**Work instructions**
Repeat exactly each line of the data provided below.

**Records from a data source**
----

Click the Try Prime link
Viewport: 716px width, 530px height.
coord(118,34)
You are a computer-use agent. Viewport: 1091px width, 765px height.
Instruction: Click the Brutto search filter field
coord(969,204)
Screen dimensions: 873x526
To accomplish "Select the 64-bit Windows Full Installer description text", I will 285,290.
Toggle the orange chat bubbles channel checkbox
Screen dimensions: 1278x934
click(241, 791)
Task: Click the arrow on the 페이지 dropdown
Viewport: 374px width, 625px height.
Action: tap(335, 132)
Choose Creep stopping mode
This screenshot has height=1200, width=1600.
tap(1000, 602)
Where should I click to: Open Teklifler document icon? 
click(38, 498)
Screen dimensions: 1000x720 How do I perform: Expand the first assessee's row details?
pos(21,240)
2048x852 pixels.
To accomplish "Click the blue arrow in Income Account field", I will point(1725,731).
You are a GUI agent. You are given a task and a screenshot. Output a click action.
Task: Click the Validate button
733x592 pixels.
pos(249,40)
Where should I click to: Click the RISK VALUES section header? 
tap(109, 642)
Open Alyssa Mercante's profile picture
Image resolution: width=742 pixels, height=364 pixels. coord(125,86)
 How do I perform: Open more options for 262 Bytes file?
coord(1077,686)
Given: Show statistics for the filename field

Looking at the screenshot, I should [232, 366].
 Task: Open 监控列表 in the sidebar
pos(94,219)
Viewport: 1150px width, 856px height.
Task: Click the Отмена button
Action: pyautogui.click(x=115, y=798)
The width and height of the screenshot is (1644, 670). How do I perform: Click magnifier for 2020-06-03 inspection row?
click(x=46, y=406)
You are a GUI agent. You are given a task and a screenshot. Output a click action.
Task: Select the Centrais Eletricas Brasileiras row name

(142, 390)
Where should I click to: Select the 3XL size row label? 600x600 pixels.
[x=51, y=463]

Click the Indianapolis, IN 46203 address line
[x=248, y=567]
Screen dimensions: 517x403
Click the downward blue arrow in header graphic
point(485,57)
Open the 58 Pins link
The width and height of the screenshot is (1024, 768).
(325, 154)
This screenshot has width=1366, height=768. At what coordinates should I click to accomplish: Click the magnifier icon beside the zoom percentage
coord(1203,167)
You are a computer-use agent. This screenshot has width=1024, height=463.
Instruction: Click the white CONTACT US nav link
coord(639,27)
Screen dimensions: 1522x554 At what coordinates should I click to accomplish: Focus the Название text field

----

**Completed task**
Click the Try Prime link
Viewport: 716px width, 530px height.
coord(118,34)
You are a computer-use agent. Viewport: 1091px width, 765px height.
Instruction: Click the Brutto search filter field
coord(969,204)
Screen dimensions: 873x526
To accomplish "Select the 64-bit Windows Full Installer description text", I will 285,290.
Toggle the orange chat bubbles channel checkbox
Screen dimensions: 1278x934
click(241, 791)
Task: Click the arrow on the 페이지 dropdown
Viewport: 374px width, 625px height.
Action: tap(335, 132)
Choose Creep stopping mode
This screenshot has height=1200, width=1600.
tap(1000, 602)
Where should I click to: Open Teklifler document icon? 
click(38, 498)
Screen dimensions: 1000x720 How do I perform: Expand the first assessee's row details?
pos(21,240)
2048x852 pixels.
To accomplish "Click the blue arrow in Income Account field", I will point(1725,731).
You are a GUI agent. You are given a task and a screenshot. Output a click action.
Task: Click the Validate button
733x592 pixels.
pos(249,40)
Where should I click to: Click the RISK VALUES section header? 
tap(109, 642)
Open Alyssa Mercante's profile picture
Image resolution: width=742 pixels, height=364 pixels. coord(125,86)
 How do I perform: Open more options for 262 Bytes file?
coord(1077,686)
Given: Show statistics for the filename field

Looking at the screenshot, I should [232, 366].
 Task: Open 监控列表 in the sidebar
pos(94,219)
Viewport: 1150px width, 856px height.
Task: Click the Отмена button
Action: pyautogui.click(x=115, y=798)
The width and height of the screenshot is (1644, 670). How do I perform: Click magnifier for 2020-06-03 inspection row?
click(x=46, y=406)
You are a GUI agent. You are given a task and a screenshot. Output a click action.
Task: Select the Centrais Eletricas Brasileiras row name

(142, 390)
Where should I click to: Select the 3XL size row label? 600x600 pixels.
[x=51, y=463]

Click the Indianapolis, IN 46203 address line
[x=248, y=567]
Screen dimensions: 517x403
Click the downward blue arrow in header graphic
point(485,57)
Open the 58 Pins link
The width and height of the screenshot is (1024, 768).
(325, 154)
This screenshot has width=1366, height=768. At what coordinates should I click to accomplish: Click the magnifier icon beside the zoom percentage
coord(1203,167)
You are a computer-use agent. This screenshot has width=1024, height=463.
Instruction: Click the white CONTACT US nav link
coord(639,27)
Screen dimensions: 1522x554 At what coordinates should I click to accomplish: Focus the Название text field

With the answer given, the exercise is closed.